I recently found out that I've received a summer undergraduate intern slot. I have a soft spot for summer internships -- my own was a great experience -- and the company runs a very nice program, with specific social and learning experiences for the cadre. Anyone interested in applying should do so through the company website (and not here!). I do promise not to fill this space with "can you believe what the intern did today?!?!?", though executing "sudo rm -r /" might earn a slot!
I'm still trying to sketch out a grand scheme for the internship. But, it will certainly combine a certain amount of data analysis with a certain amount of programming. One person I've phone-screened has already asked about suggestions for programming problems to practice on. It's a great show of initiative, which I like but discovered for which I wasn't really prepared.
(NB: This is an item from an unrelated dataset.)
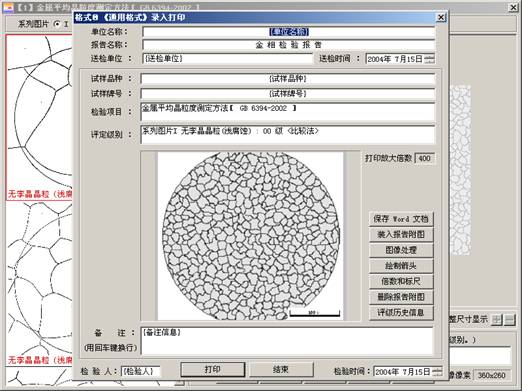Viewport: 522px width, 391px height.
Task: Click the minus icon beside 整尺寸显示
Action: [510, 320]
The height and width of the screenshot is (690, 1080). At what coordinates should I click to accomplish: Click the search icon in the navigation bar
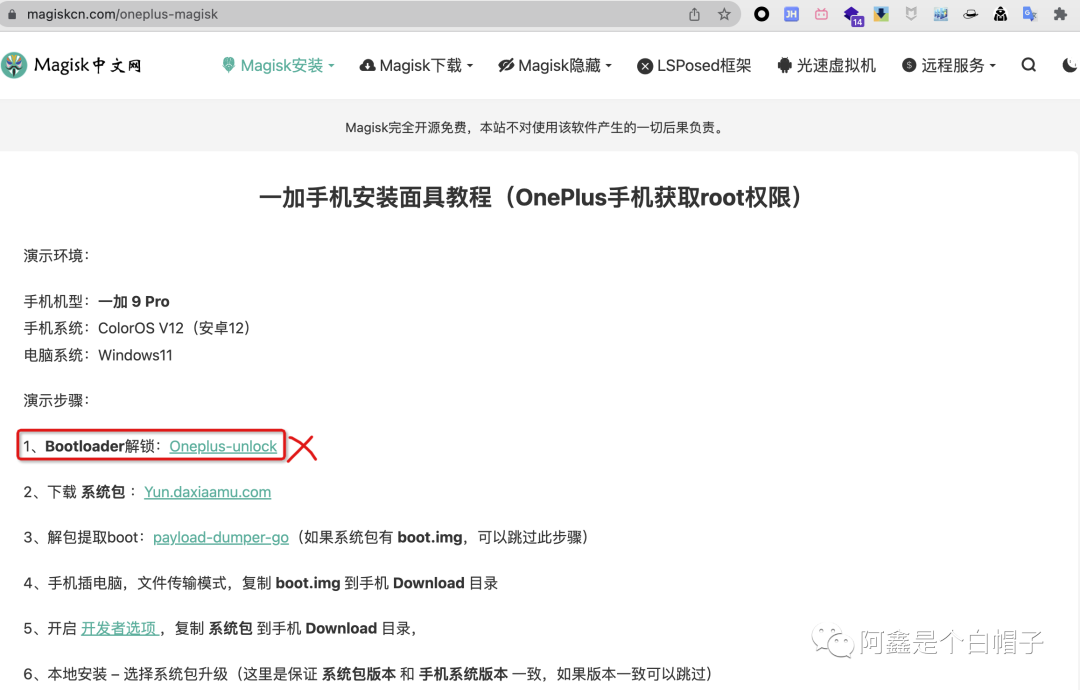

The challenge for me is to rewind my brain back to an early stage and remember what makes a good -- but doable -- problem. In my head, everything either seems too trivial or potentially discouragingly difficult. So, I'd be very interested in examples of programming challenges given to early programmers with a significant bioinformatics angle -- no bubble sorts or games of Wumpus!
I did find a couple of links with some examples: one from MIT and another from Duke (these links are really a level above). I'd love to find other examples -- and mostly don't care about the language used in the examples. I'm probably going to nudge my intern towards Java/Scala (leveraging BioJava as much as possible), perhaps if only to encourage me to put some more time in on my own retraining project.
So, any suggestions?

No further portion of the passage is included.